EXERCISE OBJECTIVE: In the data below, find the line containing "You are a computer-use"; transcribe it and each line after it exactly, through the last, skipping pictures.
--- GIVEN ENTRIES ---
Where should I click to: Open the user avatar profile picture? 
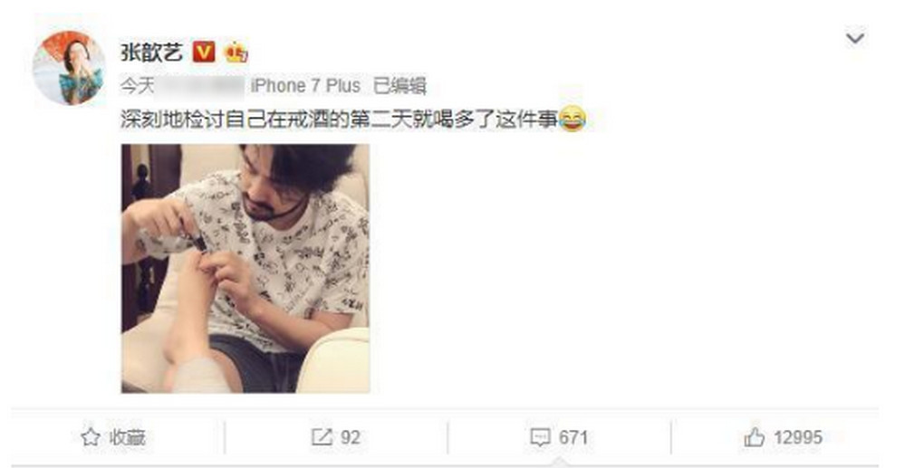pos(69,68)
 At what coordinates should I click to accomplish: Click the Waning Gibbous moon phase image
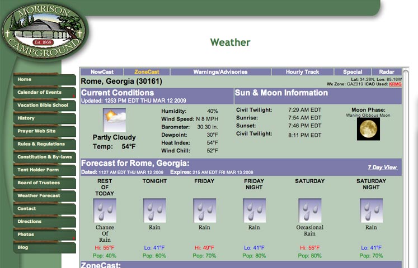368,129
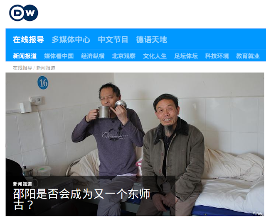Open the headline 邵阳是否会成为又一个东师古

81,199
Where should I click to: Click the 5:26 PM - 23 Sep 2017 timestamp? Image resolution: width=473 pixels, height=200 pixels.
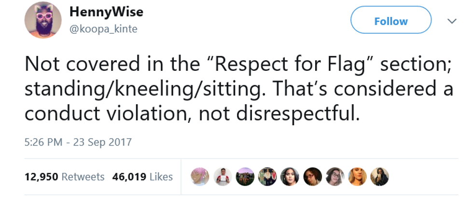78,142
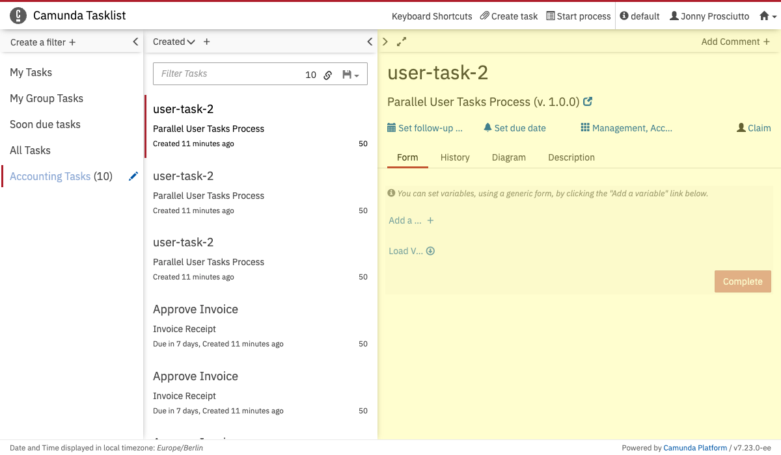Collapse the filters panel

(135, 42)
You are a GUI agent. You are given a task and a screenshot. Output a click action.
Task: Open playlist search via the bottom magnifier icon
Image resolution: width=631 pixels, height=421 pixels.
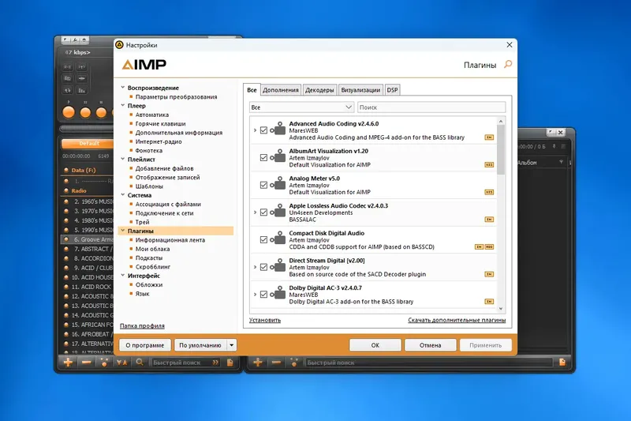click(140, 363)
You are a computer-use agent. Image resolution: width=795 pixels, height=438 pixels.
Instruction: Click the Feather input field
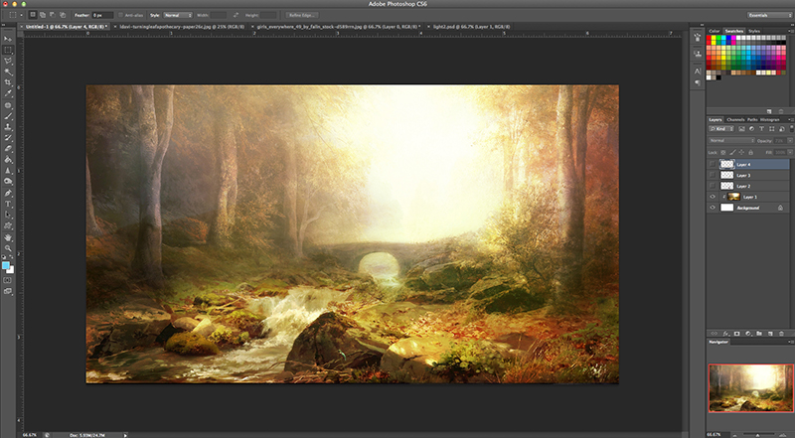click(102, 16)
---
RESULT OF THE TASK:
You are a computer-use agent. Image resolution: width=795 pixels, height=438 pixels.
Instruction: Click the Feather input field
click(102, 16)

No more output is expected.